Update 21 October 2019: I decided to remove these from my site as monitoring and moderating them became a lot of work on popular articles. I think the tech is cool as heck, it’s just not for me at this time.
I might pick it up again in the future without the Twitter integrations. Hopefully this article will be useful for you, regardless of my choice!
I think Webmentions are cool because they are a proper web standard, so I’ve been keen to get them going on my site—especially after I burned it to the ground and replaced it with an instance of Hylia.
I’ve had Max’s tutorial bookmarked for ages and it is a fantastic resource. I basically followed it to the letter, with a couple of modifications to match the code style of this site. If you’re looking to implement yourself, definitely head over to his site.
I did do the implementation with a PR, though, so if you want to see the code that I implemented, check it out.
A basic implementation permalink
This implementation that I’ve added is rough as hell, but it’s a good starting point. I really want to improve the rebuild setup and also post Webmentions from my site as replies to other folks blogs. I’ll certainly be using Remy’s project for that.
For the builds, I have IFTTT running a Netlify hook every hour, on the hour. It’ll do for now, but if anyone has any tricks for a slicker process, let me know.
I’ve also got Bridgy on the go to pull in likes and replies from Twitter. That service was very easy to implement. Very handy indeed.
User experience and barrier to entry permalink
Something that I can't stop thinking about with Webmentions is that the barrier to entry is very high. I’ve been making websites for a long time and it certainly had me sweating. I’m also a very confident developer who grinds through being stuck, so I do worry about how easy it would be for folks to drop-off and implement a nasty comments system like Disqus when they get stuck, if they’re not super confident.

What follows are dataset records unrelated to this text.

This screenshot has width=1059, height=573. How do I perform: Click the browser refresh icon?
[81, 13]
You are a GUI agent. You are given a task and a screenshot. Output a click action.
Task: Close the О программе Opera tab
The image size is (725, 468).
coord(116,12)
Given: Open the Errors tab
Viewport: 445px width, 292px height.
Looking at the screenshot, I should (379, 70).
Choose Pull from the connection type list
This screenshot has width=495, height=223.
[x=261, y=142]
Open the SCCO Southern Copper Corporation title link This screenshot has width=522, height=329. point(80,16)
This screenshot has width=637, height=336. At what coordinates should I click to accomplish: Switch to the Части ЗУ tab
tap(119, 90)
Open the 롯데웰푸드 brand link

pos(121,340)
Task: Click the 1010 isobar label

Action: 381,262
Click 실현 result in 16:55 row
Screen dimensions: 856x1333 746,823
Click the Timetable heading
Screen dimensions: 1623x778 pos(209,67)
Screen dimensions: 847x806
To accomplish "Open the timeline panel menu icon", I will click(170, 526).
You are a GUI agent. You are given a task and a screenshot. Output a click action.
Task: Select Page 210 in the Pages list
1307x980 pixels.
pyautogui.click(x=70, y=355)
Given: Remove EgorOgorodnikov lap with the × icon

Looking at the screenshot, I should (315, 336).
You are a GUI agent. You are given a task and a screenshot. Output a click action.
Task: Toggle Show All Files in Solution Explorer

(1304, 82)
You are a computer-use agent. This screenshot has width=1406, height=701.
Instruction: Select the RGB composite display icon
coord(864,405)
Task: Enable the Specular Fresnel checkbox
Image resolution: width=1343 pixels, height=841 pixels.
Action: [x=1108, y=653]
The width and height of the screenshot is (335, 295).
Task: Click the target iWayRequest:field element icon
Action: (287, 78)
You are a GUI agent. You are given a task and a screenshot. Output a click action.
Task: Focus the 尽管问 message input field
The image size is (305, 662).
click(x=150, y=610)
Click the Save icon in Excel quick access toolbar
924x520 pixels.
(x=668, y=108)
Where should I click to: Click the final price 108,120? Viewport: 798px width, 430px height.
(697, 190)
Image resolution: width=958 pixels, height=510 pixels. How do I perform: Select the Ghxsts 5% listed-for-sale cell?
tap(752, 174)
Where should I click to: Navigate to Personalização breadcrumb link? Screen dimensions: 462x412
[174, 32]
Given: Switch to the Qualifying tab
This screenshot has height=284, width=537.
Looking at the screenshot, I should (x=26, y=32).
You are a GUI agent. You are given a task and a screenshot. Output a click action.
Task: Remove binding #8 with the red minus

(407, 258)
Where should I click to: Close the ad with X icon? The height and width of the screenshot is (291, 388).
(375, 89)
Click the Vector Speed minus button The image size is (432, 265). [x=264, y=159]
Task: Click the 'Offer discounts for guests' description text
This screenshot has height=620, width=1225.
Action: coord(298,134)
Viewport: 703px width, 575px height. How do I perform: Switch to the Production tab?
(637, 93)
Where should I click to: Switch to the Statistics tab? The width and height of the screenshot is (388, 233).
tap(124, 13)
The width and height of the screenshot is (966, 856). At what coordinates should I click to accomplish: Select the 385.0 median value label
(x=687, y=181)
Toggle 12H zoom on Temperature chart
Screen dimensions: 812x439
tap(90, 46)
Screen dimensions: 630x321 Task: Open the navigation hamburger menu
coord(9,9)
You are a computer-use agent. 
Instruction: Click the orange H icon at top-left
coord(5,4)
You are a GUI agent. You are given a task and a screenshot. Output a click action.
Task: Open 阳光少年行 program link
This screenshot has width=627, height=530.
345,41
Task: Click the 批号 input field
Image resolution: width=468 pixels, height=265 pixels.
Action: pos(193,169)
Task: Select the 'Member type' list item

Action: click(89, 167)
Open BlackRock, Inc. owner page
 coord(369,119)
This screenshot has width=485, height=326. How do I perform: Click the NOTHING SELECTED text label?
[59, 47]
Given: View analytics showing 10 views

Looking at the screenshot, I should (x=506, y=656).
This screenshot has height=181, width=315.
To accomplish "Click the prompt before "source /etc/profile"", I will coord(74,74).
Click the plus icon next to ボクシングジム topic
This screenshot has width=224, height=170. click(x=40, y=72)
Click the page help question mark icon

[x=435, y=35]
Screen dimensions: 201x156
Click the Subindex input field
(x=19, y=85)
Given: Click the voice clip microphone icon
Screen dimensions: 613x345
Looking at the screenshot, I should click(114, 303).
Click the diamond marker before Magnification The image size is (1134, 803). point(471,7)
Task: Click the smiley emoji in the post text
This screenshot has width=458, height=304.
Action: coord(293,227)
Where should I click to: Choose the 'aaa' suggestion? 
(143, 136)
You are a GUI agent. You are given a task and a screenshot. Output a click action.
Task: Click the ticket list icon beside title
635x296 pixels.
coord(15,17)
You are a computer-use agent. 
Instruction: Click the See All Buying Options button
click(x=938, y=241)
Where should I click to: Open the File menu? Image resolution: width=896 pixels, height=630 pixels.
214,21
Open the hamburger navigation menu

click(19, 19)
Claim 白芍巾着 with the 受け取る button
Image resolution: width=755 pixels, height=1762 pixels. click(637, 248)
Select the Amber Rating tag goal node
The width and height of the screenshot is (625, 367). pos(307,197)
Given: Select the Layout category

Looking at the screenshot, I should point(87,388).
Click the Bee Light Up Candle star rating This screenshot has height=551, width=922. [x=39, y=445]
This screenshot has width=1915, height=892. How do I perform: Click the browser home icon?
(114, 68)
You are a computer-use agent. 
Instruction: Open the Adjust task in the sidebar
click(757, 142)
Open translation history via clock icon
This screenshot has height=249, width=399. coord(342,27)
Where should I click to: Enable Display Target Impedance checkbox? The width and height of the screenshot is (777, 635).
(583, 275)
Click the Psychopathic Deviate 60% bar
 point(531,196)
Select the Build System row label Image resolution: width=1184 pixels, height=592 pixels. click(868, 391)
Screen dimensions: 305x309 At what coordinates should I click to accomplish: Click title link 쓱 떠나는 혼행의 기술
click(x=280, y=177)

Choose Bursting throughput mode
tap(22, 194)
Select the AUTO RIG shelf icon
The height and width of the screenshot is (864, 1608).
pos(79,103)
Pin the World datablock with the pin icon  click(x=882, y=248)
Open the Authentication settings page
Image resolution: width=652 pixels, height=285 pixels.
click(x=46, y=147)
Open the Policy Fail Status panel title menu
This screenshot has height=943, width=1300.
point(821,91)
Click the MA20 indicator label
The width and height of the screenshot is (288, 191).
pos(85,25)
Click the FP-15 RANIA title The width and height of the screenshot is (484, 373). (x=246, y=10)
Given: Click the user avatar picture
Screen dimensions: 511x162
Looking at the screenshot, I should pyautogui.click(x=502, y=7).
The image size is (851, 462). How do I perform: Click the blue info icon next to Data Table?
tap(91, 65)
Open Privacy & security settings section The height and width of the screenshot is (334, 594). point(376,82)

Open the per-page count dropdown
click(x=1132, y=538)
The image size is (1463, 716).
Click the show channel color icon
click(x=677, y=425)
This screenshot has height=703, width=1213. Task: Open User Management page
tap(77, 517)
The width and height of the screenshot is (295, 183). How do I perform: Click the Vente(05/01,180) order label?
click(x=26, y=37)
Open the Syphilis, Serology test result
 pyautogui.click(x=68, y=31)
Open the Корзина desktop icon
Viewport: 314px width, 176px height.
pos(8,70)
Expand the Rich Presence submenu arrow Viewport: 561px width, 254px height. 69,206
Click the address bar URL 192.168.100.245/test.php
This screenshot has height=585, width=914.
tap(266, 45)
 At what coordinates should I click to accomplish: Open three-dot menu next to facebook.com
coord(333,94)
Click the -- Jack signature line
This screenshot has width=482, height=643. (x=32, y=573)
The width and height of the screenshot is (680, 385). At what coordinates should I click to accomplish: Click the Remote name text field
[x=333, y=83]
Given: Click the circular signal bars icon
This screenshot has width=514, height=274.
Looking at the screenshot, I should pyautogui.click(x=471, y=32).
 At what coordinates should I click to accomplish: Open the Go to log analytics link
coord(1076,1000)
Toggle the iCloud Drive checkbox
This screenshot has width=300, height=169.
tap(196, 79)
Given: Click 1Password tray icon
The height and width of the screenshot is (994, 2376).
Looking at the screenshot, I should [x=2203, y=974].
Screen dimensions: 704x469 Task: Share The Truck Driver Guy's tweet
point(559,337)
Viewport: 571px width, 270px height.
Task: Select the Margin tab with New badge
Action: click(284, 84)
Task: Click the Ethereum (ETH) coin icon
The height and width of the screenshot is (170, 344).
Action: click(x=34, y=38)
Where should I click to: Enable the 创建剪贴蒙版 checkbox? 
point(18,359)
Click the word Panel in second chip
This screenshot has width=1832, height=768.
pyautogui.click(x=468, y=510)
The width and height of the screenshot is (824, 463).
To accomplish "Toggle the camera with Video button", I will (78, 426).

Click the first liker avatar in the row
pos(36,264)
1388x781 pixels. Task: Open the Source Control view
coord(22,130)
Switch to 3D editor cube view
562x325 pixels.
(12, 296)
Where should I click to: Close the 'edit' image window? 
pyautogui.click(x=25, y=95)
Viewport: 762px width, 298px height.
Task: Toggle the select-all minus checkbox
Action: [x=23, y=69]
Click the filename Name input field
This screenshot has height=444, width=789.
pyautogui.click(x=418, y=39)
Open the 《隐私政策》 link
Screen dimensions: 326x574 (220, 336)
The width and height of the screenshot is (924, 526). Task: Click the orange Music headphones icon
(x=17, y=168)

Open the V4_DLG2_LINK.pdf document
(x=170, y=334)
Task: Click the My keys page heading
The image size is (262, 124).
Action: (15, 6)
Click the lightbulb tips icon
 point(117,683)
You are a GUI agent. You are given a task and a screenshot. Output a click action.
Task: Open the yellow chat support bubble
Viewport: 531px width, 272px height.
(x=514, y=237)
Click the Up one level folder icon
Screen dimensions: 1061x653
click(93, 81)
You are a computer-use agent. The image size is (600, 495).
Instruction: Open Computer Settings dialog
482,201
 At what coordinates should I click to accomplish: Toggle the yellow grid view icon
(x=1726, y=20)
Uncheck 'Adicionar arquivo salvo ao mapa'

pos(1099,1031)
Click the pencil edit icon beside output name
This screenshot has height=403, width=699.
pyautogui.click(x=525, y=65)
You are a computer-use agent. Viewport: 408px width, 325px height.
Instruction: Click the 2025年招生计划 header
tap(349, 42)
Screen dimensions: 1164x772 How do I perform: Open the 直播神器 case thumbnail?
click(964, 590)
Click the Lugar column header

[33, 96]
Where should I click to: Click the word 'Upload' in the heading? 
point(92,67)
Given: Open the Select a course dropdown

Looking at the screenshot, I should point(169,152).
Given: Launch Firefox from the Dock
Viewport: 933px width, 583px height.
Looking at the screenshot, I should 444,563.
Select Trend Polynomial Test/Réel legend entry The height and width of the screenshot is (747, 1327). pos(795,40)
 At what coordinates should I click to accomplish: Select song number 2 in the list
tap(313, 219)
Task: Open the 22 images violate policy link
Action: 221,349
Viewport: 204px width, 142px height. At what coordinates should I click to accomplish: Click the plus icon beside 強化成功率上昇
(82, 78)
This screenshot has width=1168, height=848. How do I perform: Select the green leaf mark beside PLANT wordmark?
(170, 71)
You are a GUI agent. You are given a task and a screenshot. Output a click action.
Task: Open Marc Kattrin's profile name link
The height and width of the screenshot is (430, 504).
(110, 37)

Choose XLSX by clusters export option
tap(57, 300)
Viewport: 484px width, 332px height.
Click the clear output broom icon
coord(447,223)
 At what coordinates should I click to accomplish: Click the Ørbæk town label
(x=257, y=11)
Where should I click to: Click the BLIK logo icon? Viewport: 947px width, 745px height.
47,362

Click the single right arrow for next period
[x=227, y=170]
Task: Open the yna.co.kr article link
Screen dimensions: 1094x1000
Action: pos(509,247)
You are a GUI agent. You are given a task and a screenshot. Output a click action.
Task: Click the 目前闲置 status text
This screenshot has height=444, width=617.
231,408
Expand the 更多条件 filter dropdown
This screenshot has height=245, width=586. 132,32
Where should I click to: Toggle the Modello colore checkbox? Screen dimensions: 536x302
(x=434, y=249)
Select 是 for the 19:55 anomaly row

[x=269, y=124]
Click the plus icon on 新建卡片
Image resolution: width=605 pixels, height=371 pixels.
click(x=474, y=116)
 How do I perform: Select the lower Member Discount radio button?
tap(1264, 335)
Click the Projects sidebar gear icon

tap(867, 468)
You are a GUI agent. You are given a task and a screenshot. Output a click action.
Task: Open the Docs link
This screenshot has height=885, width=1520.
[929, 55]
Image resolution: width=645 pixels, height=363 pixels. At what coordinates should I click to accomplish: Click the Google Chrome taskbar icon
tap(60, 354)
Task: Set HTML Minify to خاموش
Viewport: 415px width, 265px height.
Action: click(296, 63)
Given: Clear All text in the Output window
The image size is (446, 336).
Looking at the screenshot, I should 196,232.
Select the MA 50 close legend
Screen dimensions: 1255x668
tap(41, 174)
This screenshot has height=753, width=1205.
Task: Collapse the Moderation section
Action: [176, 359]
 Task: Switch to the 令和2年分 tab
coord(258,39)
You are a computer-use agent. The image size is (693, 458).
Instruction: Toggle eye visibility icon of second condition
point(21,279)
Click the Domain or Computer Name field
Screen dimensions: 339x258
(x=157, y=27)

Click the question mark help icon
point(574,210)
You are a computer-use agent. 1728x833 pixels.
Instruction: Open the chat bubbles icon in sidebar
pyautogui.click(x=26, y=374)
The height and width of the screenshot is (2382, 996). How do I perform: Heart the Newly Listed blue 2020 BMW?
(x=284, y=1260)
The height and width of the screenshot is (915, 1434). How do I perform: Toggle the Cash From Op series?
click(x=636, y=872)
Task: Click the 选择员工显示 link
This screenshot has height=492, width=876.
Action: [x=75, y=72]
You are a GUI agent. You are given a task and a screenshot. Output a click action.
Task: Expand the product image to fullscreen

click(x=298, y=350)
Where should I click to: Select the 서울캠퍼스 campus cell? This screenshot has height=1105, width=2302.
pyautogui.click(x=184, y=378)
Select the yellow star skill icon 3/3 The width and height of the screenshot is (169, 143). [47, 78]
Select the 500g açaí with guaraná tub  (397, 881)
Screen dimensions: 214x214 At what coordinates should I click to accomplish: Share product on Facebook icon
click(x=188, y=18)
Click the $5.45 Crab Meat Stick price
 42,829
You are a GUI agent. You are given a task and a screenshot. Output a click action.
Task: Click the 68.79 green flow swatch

I think the user experience for users manually posting their Webmentions to websites is pretty shit too, but as it stands, we don’t really have any other options other than a crappy little
<input /> at the end of our pages.
With both of those issues, I would love it if a group of us got our heads together and worked out ways to both reduce the barrier to entry and consider the user experience of posting Webmentions. Jump into my Webmentions if that sounds like something you’d like to do.
One thing you could do to help is blog about implementing Webmentions on your site. If it wasn’t for Max, I probably wouldn’t have bothered, so your input about your context will be valuable. I can promise that.
This has been fun and it certainly kept me entertained on the long journey to Brighton.
I imagine folks are wondering if I’m going to implement this stuff on Hylia. I’m not going to do that quite yet because my implementation is rough, so I think it’d cause people more headaches. Maybe after some more thought and work, I can write some helpful docs or a very specific Hylia tutorial.
Anyway, you can now comment on any post, note or link!